A TEI document might provide some of the information that is required for this process for example by identifying the linguistic context with the lang attribute. The selection of fonts and sizes is usually done in a stylesheet, while the actual layout of a page is determined by the typesetting system used. Similarily, if a document is rendered for publication on the Web, information of this kind can be shipped with the document in a stylesheet (Note: The World Wide Web Consortium has recommendations for stylesheets, either CSS or XSL could be used for this purpose.).

4.5 Unicode and XML

The devisers of the XML standard took the view that Unicode should be the only means of representing abstract characters which conformant XML processors were obliged to support. That certainly does not preclude the use of other character encoding schemes or character sets in documents which are to be handled by XML processors, but it does mean that all the abstract characters which are encoded as characters (as distinct from being represented indirectly via markup) in an XML document must either possess an assigned code point within the public Unicode standard, or be assigned a codepoint devised by and specific to the local project, taken from a reserved range set aside by the standard expressly for this purpose, the so-called Private Use Areas or PUAs. For the vast majority of projects to which these Guidelines are applicable, the Unicode standard will already offer code-points for all the abstract characters their documents employ, and so the requirement that all such characters should be resolvable by XML processors to Unicode codepoints will not involve any definition or use of PUA code-points.
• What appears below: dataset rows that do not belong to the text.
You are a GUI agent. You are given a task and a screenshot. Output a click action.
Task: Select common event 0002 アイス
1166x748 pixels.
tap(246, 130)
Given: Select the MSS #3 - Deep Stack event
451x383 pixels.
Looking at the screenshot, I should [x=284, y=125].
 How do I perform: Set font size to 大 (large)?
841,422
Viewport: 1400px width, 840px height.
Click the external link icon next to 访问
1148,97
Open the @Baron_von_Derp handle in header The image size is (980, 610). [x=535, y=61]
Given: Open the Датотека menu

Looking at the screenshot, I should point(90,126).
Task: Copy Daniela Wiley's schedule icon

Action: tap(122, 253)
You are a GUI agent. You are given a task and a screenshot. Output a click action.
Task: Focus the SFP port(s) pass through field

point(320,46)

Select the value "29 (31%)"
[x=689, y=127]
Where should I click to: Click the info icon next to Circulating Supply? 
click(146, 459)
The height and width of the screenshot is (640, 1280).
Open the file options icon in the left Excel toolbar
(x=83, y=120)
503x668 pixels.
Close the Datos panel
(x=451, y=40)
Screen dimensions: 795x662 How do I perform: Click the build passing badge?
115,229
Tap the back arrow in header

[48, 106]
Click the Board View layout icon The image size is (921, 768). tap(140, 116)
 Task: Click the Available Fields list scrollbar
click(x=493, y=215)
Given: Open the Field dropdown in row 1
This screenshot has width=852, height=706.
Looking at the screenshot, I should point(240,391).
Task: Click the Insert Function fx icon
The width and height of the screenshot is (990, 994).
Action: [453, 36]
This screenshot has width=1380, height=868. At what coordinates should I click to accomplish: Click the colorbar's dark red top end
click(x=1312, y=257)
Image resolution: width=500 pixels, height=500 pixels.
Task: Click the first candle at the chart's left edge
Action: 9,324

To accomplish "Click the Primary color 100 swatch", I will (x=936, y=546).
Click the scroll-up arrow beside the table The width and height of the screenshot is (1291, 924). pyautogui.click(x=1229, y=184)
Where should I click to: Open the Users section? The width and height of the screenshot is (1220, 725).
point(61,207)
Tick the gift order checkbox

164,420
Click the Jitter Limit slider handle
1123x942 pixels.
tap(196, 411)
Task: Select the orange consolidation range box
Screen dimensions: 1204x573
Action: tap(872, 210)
Indeed, such projects are not obliged by their choice of XML to use Unicode in their documents. Provided they correctly declare at the requisite points any non-Unicode coded character set they may use, ensure that all their XML processors support their declared encoding, and then consistently employ that encoding in strict conformity with their declarations, they need not consciously concern themselves with Unicode unless and until they feel it is appropriate to do so.

4.5.1 Non-Unicode character sets and XML processors

There are, however, strict limits to the way conformant XML processors handle documents whose character set is not Unicode, and unless these limits are understood it is likely that projects not yet ready to commit to Unicode across the board will run into unexpected and baffling problems as they attempt to operate with their legacy character encodings. First, it must be repeated that nothing in the XML standard requires conformant processors to handle non-Unicode documents. But even if there were any actual processors which on that basis refused to process non-Unicode documents, that would not limit their usefulness as severely as might at first appear. The reason is that there is a way of internally representing Unicode codepoints (explained further below, Section 4.8.1) where there is no detectable difference between a document which is actually encoded in ASCII employing only 7-bit values and one which is encoded in Unicode but which happens to contain only the abstract characters encompassed by the 7-bit ASCII standard. And the XML standard specifies that this way of representing Unicode is the one which processors must assume as the default for any document that does not explicitly declare an encoding. At a stroke, this provision ensures that all pure 7-bit ASCII encoded documents can be processed without further ado by all conformant XML processors. Add to this the provision, also within the XML standard, that allows any Unicode code-point to be indirectly specified using only 7-bit ASCII characters via a Numeric Character Reference (NCR), and the upshot is that all documents in non-Unicode encodings which can be pre-processed to rewrite any characters outside the 7-bit ASCII range as Unicode code-points in NCR notation (a simple batch procedure for which software is readily available) can be handled even by processors which have no inbuilt support for any encoding other than Unicode.

In fact, every XML processor so far released has implemented the methods, specified in the standard though not mandatory, which allow the processing of documents in at least some non-Unicode character sets. Such processors include in their documentation a statement of the non-Unicode encodings they support, and the use of such an encoding must be declared to the processor in the correct way.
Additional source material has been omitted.